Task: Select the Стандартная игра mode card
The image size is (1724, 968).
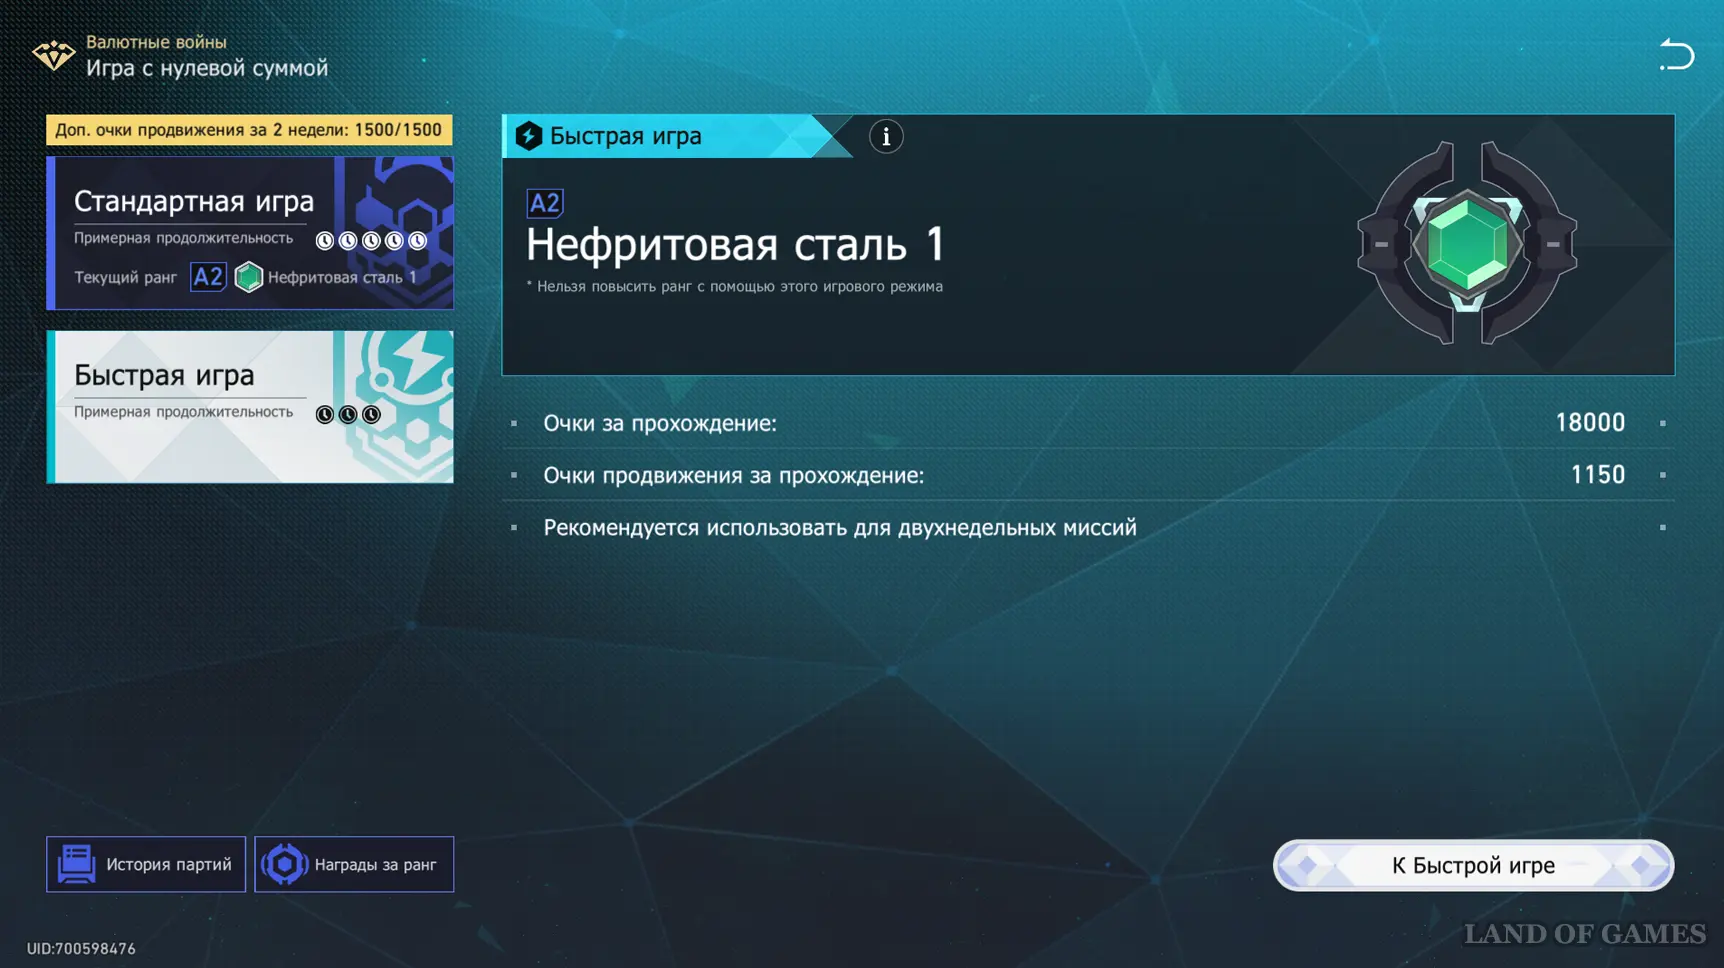Action: (250, 232)
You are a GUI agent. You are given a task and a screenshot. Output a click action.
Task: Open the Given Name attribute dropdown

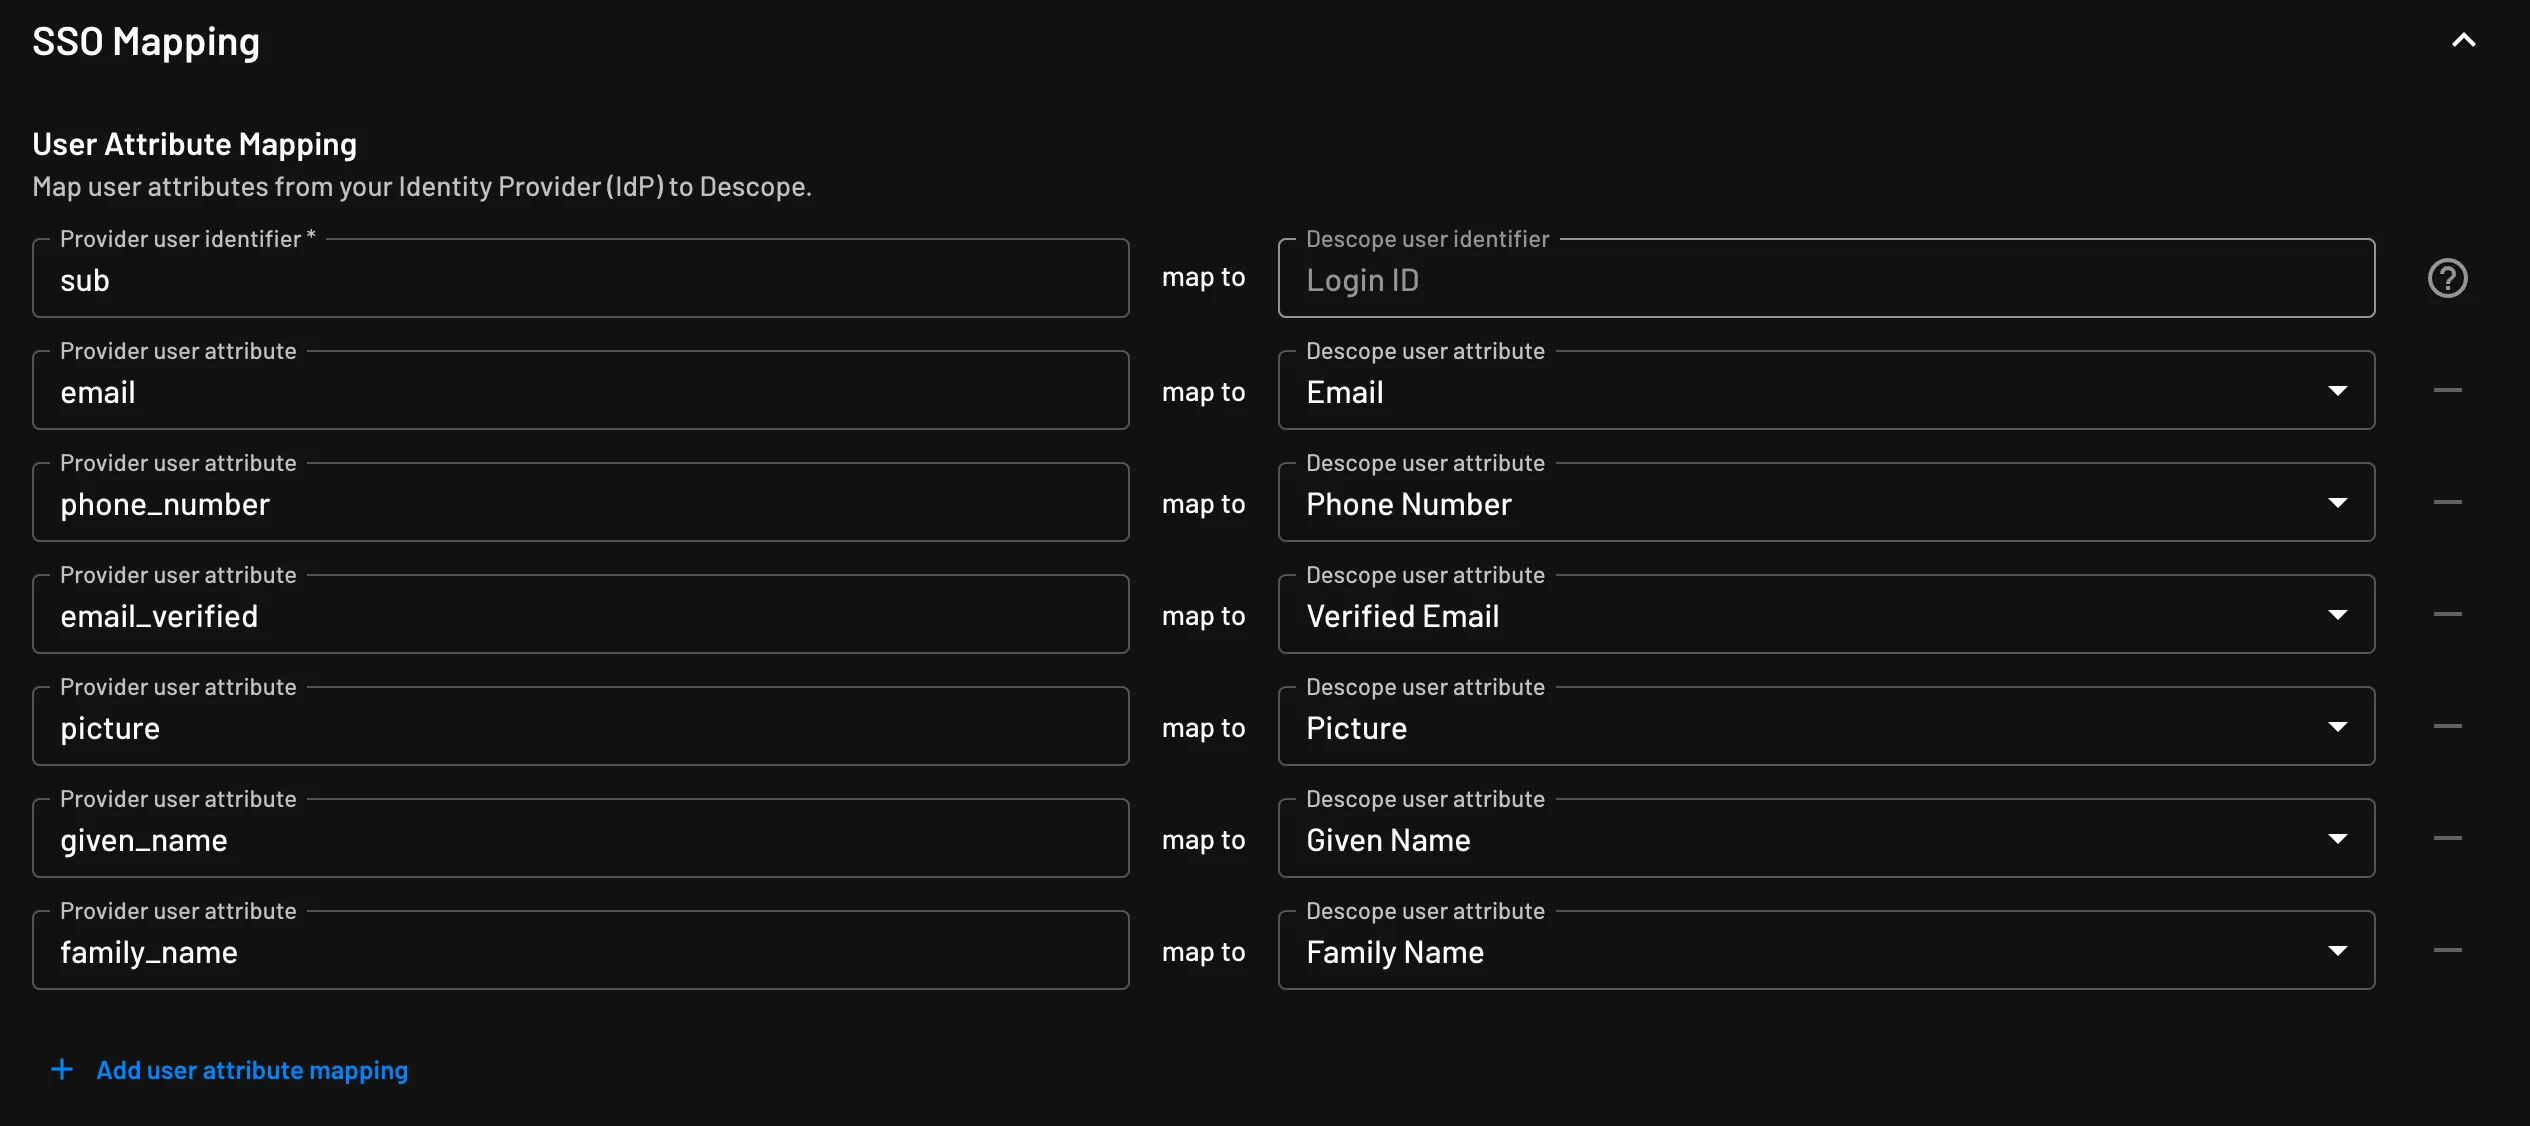[2337, 839]
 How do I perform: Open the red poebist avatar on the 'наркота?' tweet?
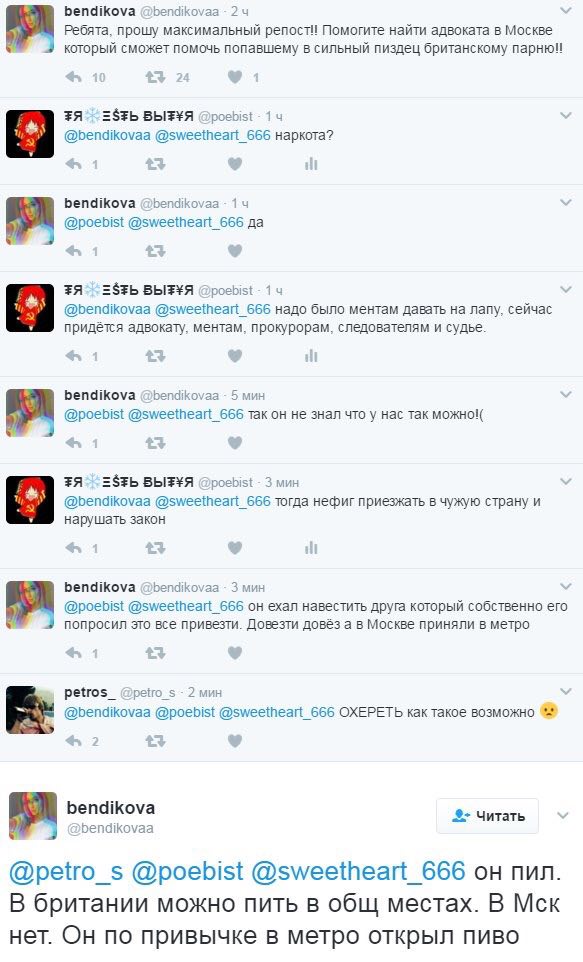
┄┄┄┄┄┄┄┄┄┄
Exercise details =
Rewrite the full listing above with every "Open" changed to "Access" and nothing else altered. Leave the pictures out.

Task answer =
Task: Select the Стандартная игра mode card
The image size is (1724, 968).
Action: (250, 232)
You are a GUI agent. You are given a task and a screenshot. Output a click action.
Task: Access the Given Name attribute dropdown

[2337, 839]
 How do I perform: Access the red poebist avatar on the 'наркота?' tweet?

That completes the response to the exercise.